Еще в 1800 году П.Я.Воронкова поставили «денежным расходчиком», потом поверенным по делам, которые «возникли по Сенату», а потом уже Федор Васильевич послал его в Васильевское («в самый разгар 1812 года милиции»). Петр Яковлевич прослужил управляющим до 1855 года.
В самаринских имениях создавались так называемые крестьянские капиталы: для помощи бедным и для покупки рекрутских квитанций — взамен отдачи рекрутов по повинности. После реформы 1861 года эти капиталы, составившие весьма значительную сумму, были переданы крестьянам.
В Русском Биографическом Словаре (СПб., 1896−1913) отмечено, что Федор Васильевич Самарин являлся действительным членом Московского общества сельского хозяйства. В Богородском он учредил общество взаимного страхования крестьян от пожара на 2000 душ. Свой хозяйственный опыт Ф.В.Самарин изложил в написанном им в 1843 году «Наставлении управителю».
Васильевское, занимавшее около 50 000 десятин, было предметом особой заботы Федора Васильевича, а затем его детей и внуков. В имении до начала XX века строились церкви и школы; в селе Васильевском наладили кустарный ткацкий промысел для женщин, выделывавших на дому узорные холстинки, которые с большим успехом продавались в Москве; в 1880-х годах был возведен большой дом и целый комплекс хозяйственных построек по проекту архитектора М. Дурнова, среди них — школа имени Ю.Ф.Самарина.

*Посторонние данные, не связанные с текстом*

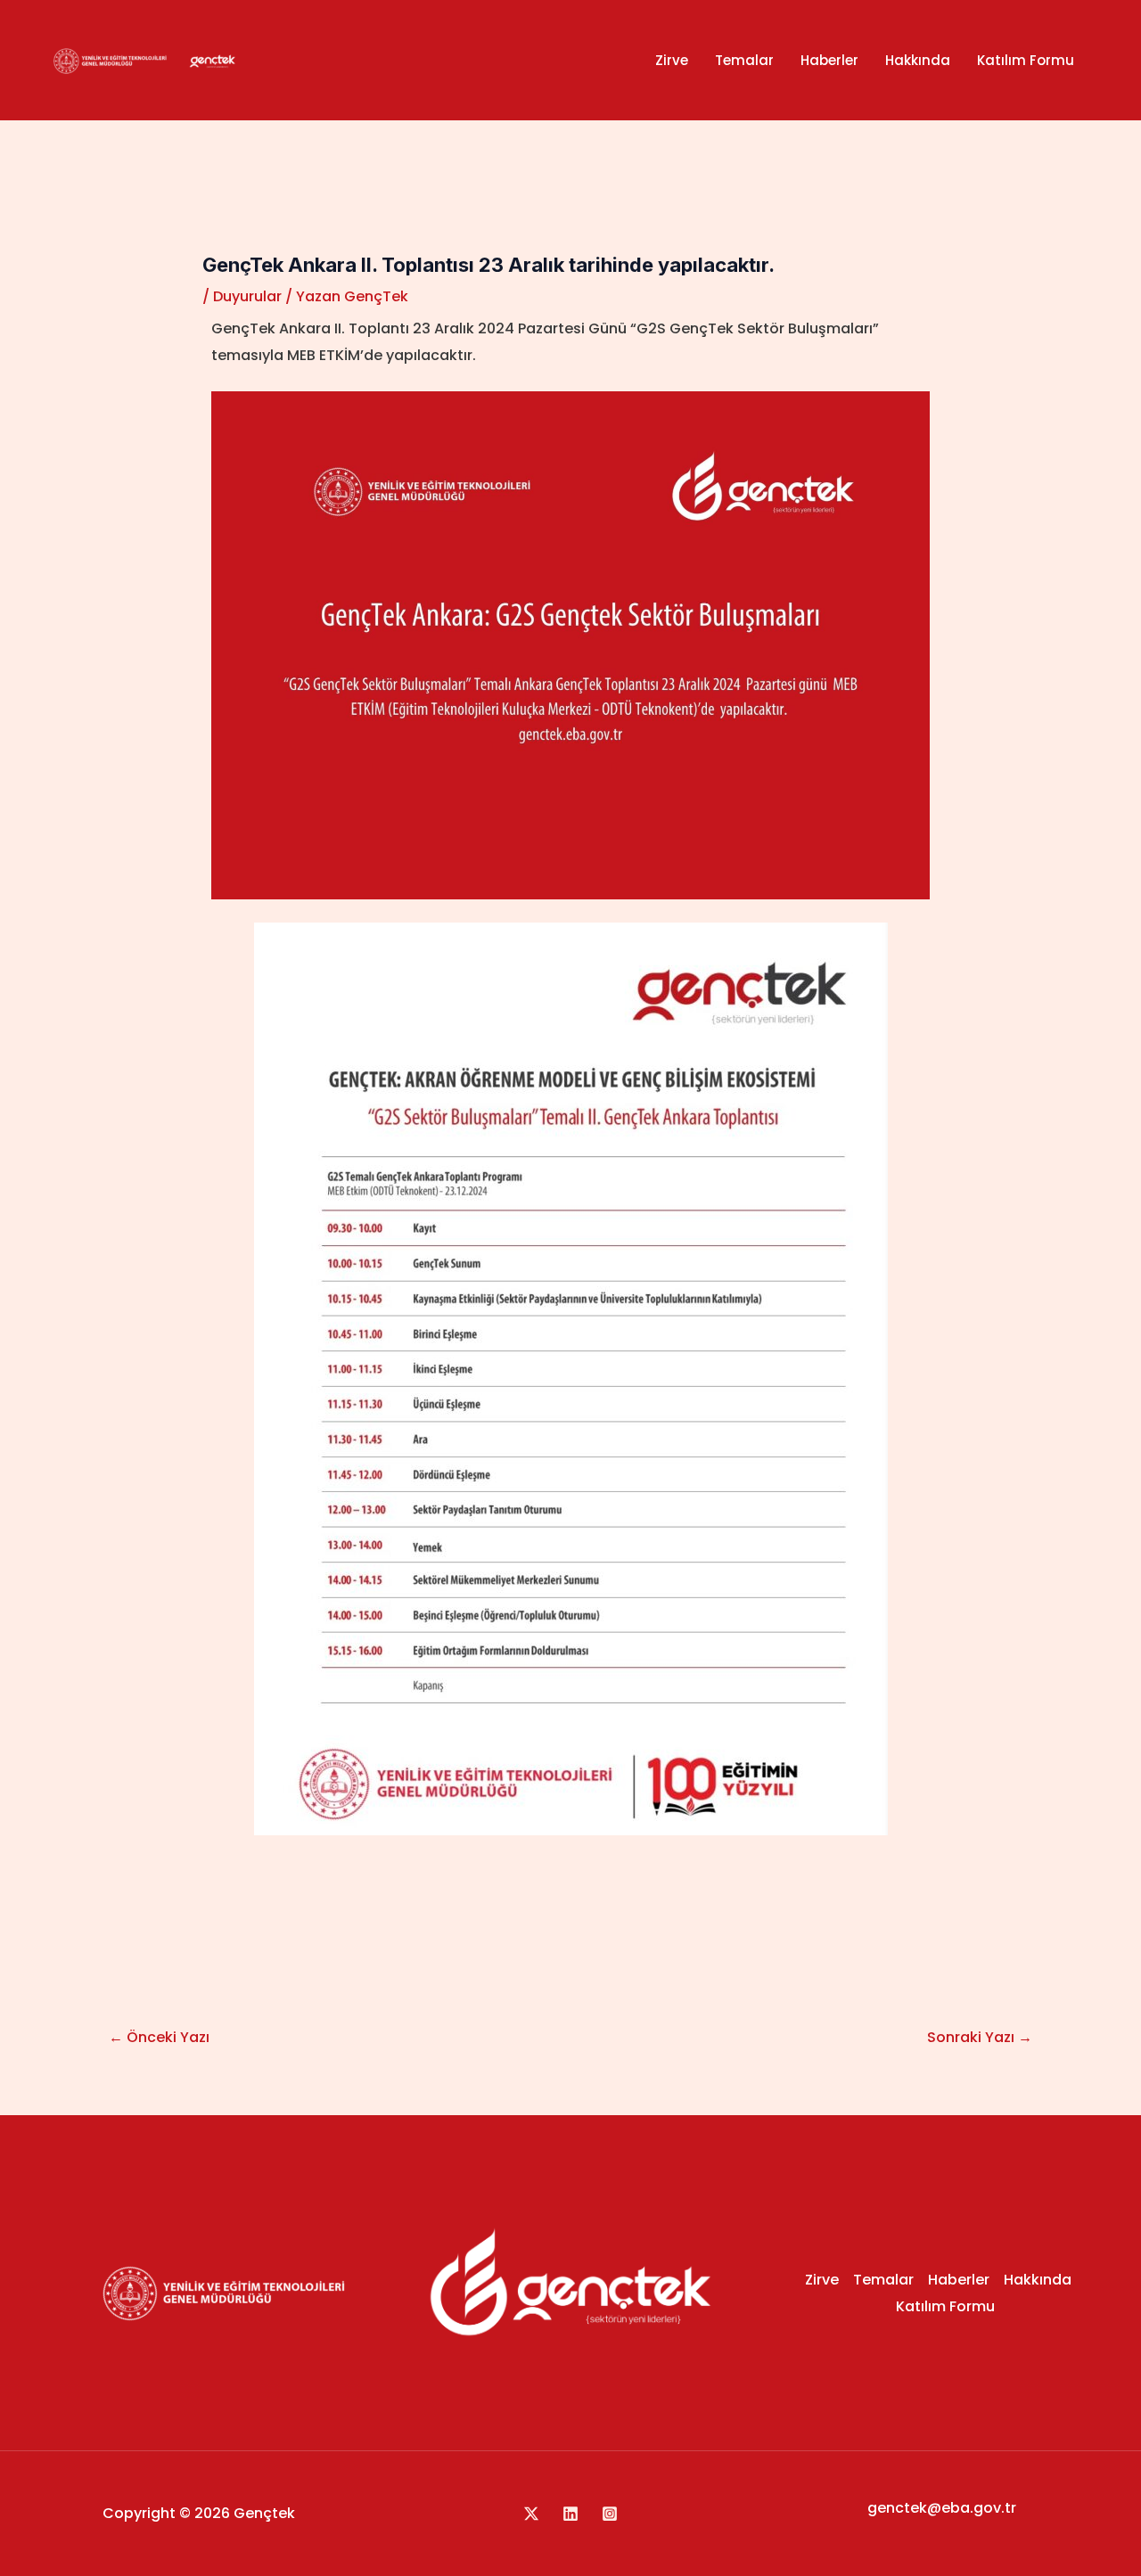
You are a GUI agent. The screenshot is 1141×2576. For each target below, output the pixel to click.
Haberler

К середине XX века дом Самариных еще стоял на волжском берегу. В 1970-х годах Волга, изменившая русло, размыла берег, подойдя вплотную к зданию, и из-за опасности обвала его пришлось разрушить.
Васильевское тесно связано с биографией Юрия Федоровича Самарина — здесь было немало пережито и передумано. Свои детские и юношеские годы, свою семью Юрий Федорович всегда вспоминал с благодарностью. Уже приобретя широкую известность, став одним из ведущих идеологов славянофильства, он в письме Н.В.Гоголю признавался: «Многим я обязан воспитанию, если не всем».
Автор воспоминаний — Антонина Васильевна Комаровская, правнучка младшего брата Ю.Ф.Самарина — Дмитрия Федоровича (прим. ред.).